Task brief >>
Reproduce the data shown below exactly.

Records drawn from a dataset:
········
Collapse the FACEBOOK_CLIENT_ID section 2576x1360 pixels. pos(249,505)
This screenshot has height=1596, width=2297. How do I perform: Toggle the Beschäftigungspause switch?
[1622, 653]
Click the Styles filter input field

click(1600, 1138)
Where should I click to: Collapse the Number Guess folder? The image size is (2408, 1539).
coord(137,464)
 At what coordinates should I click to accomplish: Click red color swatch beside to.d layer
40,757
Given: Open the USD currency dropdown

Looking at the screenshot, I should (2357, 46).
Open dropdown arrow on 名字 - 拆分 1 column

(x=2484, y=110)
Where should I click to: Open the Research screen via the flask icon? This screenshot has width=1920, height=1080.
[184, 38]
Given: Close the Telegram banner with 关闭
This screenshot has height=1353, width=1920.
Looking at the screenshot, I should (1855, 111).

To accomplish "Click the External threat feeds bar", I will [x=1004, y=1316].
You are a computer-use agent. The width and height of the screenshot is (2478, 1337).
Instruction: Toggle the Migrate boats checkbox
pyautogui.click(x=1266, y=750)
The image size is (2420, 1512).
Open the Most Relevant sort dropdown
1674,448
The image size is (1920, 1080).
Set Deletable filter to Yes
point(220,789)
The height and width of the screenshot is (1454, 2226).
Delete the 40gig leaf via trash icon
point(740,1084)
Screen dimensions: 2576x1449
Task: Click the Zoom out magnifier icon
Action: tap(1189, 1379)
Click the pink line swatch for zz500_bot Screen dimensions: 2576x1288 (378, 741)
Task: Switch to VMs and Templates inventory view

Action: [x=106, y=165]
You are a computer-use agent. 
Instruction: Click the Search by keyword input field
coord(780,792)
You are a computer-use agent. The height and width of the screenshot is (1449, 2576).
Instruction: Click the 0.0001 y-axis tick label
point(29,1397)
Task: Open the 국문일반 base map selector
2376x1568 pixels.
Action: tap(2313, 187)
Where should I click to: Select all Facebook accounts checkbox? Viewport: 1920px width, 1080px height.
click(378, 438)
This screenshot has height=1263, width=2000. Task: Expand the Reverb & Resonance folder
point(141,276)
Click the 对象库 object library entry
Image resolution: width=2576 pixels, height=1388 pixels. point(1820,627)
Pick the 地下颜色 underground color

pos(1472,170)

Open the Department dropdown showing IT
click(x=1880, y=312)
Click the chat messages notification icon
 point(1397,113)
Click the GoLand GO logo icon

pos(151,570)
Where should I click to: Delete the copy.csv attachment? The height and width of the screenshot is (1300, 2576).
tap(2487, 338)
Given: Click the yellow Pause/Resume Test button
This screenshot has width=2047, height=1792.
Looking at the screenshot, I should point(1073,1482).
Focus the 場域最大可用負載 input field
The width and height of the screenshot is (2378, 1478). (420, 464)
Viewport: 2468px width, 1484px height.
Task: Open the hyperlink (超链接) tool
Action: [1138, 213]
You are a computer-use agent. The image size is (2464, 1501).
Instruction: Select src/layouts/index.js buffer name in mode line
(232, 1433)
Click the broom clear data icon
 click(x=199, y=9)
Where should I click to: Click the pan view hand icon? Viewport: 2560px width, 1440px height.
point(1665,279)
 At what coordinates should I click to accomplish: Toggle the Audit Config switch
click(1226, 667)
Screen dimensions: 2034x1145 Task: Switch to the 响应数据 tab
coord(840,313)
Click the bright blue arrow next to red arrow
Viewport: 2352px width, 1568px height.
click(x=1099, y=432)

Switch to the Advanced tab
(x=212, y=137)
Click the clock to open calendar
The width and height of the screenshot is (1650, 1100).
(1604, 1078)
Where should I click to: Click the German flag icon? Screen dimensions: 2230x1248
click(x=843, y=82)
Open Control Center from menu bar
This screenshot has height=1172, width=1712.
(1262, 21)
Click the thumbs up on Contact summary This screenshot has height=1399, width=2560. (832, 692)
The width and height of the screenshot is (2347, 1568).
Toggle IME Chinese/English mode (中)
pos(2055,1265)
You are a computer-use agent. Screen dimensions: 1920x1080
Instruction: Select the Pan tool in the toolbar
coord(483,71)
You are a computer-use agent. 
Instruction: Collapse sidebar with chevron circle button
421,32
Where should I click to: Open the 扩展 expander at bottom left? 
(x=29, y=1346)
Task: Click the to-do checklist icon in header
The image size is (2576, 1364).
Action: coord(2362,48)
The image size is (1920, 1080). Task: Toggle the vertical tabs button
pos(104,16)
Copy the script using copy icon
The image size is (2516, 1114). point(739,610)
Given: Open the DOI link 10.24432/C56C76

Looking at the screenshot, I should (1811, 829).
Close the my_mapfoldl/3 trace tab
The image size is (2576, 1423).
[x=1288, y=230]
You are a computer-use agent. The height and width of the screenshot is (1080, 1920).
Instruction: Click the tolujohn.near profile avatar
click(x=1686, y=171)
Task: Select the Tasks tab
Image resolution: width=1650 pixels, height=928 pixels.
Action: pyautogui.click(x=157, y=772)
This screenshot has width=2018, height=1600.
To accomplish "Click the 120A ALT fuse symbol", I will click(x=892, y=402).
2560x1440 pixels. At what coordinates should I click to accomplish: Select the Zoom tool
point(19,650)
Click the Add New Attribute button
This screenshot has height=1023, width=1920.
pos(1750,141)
········
Output for this task >>
Collapse the FACEBOOK_CLIENT_ID section 2576x1360 pixels. pos(249,505)
This screenshot has height=1596, width=2297. How do I perform: Toggle the Beschäftigungspause switch?
[1622, 653]
Click the Styles filter input field

click(1600, 1138)
Where should I click to: Collapse the Number Guess folder? The image size is (2408, 1539).
coord(137,464)
 At what coordinates should I click to accomplish: Click red color swatch beside to.d layer
40,757
Given: Open the USD currency dropdown

Looking at the screenshot, I should (2357, 46).
Open dropdown arrow on 名字 - 拆分 1 column

(x=2484, y=110)
Where should I click to: Open the Research screen via the flask icon? This screenshot has width=1920, height=1080.
[184, 38]
Given: Close the Telegram banner with 关闭
This screenshot has height=1353, width=1920.
Looking at the screenshot, I should (1855, 111).

To accomplish "Click the External threat feeds bar", I will [x=1004, y=1316].
You are a computer-use agent. The width and height of the screenshot is (2478, 1337).
Instruction: Toggle the Migrate boats checkbox
pyautogui.click(x=1266, y=750)
The image size is (2420, 1512).
Open the Most Relevant sort dropdown
1674,448
The image size is (1920, 1080).
Set Deletable filter to Yes
point(220,789)
The height and width of the screenshot is (1454, 2226).
Delete the 40gig leaf via trash icon
point(740,1084)
Screen dimensions: 2576x1449
Task: Click the Zoom out magnifier icon
Action: tap(1189, 1379)
Click the pink line swatch for zz500_bot Screen dimensions: 2576x1288 (378, 741)
Task: Switch to VMs and Templates inventory view

Action: [x=106, y=165]
You are a computer-use agent. 
Instruction: Click the Search by keyword input field
coord(780,792)
You are a computer-use agent. The height and width of the screenshot is (1449, 2576).
Instruction: Click the 0.0001 y-axis tick label
point(29,1397)
Task: Open the 국문일반 base map selector
2376x1568 pixels.
Action: tap(2313, 187)
Where should I click to: Select all Facebook accounts checkbox? Viewport: 1920px width, 1080px height.
click(378, 438)
This screenshot has height=1263, width=2000. Task: Expand the Reverb & Resonance folder
point(141,276)
Click the 对象库 object library entry
Image resolution: width=2576 pixels, height=1388 pixels. point(1820,627)
Pick the 地下颜色 underground color

pos(1472,170)

Open the Department dropdown showing IT
click(x=1880, y=312)
Click the chat messages notification icon
 point(1397,113)
Click the GoLand GO logo icon

pos(151,570)
Where should I click to: Delete the copy.csv attachment? The height and width of the screenshot is (1300, 2576).
tap(2487, 338)
Given: Click the yellow Pause/Resume Test button
This screenshot has width=2047, height=1792.
Looking at the screenshot, I should point(1073,1482).
Focus the 場域最大可用負載 input field
The width and height of the screenshot is (2378, 1478). (420, 464)
Viewport: 2468px width, 1484px height.
Task: Open the hyperlink (超链接) tool
Action: [1138, 213]
You are a computer-use agent. The image size is (2464, 1501).
Instruction: Select src/layouts/index.js buffer name in mode line
(232, 1433)
Click the broom clear data icon
 click(x=199, y=9)
Where should I click to: Click the pan view hand icon? Viewport: 2560px width, 1440px height.
point(1665,279)
 At what coordinates should I click to accomplish: Toggle the Audit Config switch
click(1226, 667)
Screen dimensions: 2034x1145 Task: Switch to the 响应数据 tab
coord(840,313)
Click the bright blue arrow next to red arrow
Viewport: 2352px width, 1568px height.
click(x=1099, y=432)

Switch to the Advanced tab
(x=212, y=137)
Click the clock to open calendar
The width and height of the screenshot is (1650, 1100).
(1604, 1078)
Where should I click to: Click the German flag icon? Screen dimensions: 2230x1248
click(x=843, y=82)
Open Control Center from menu bar
This screenshot has height=1172, width=1712.
(1262, 21)
Click the thumbs up on Contact summary This screenshot has height=1399, width=2560. (832, 692)
The width and height of the screenshot is (2347, 1568).
Toggle IME Chinese/English mode (中)
pos(2055,1265)
You are a computer-use agent. Screen dimensions: 1920x1080
Instruction: Select the Pan tool in the toolbar
coord(483,71)
You are a computer-use agent. 
Instruction: Collapse sidebar with chevron circle button
421,32
Where should I click to: Open the 扩展 expander at bottom left? 
(x=29, y=1346)
Task: Click the to-do checklist icon in header
The image size is (2576, 1364).
Action: coord(2362,48)
The image size is (1920, 1080). Task: Toggle the vertical tabs button
pos(104,16)
Copy the script using copy icon
The image size is (2516, 1114). point(739,610)
Given: Open the DOI link 10.24432/C56C76

Looking at the screenshot, I should (1811, 829).
Close the my_mapfoldl/3 trace tab
The image size is (2576, 1423).
[x=1288, y=230]
You are a computer-use agent. The height and width of the screenshot is (1080, 1920).
Instruction: Click the tolujohn.near profile avatar
click(x=1686, y=171)
Task: Select the Tasks tab
Image resolution: width=1650 pixels, height=928 pixels.
Action: pyautogui.click(x=157, y=772)
This screenshot has width=2018, height=1600.
To accomplish "Click the 120A ALT fuse symbol", I will click(x=892, y=402).
2560x1440 pixels. At what coordinates should I click to accomplish: Select the Zoom tool
point(19,650)
Click the Add New Attribute button
This screenshot has height=1023, width=1920.
pos(1750,141)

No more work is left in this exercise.